_YOUR INSTRUCTIONS_:
Review the listing and copy each line that holds the word "screenshot".

Start of EXERCISE MATERIALS

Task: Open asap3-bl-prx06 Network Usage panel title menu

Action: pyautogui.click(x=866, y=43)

End of EXERCISE MATERIALS
Start of EXERCISE MATERIALS

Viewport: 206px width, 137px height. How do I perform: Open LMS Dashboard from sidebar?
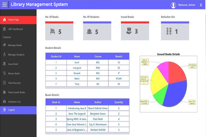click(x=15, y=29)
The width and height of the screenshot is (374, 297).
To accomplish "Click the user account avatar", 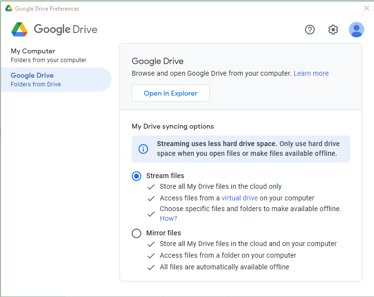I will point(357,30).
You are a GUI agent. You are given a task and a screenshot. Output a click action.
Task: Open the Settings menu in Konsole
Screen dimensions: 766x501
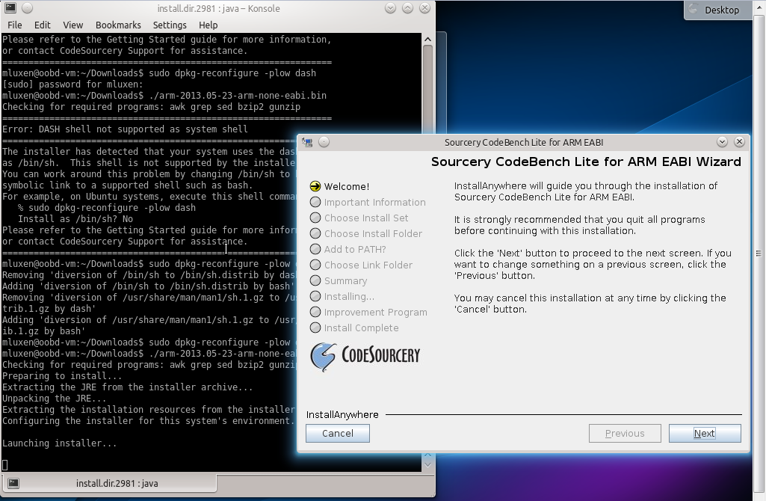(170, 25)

End of EXERCISE MATERIALS

_ANSWER FOR THIS EXERCISE_:
The width and height of the screenshot is (374, 297).
You are a GUI agent. You are given a task and a screenshot. Output a click action.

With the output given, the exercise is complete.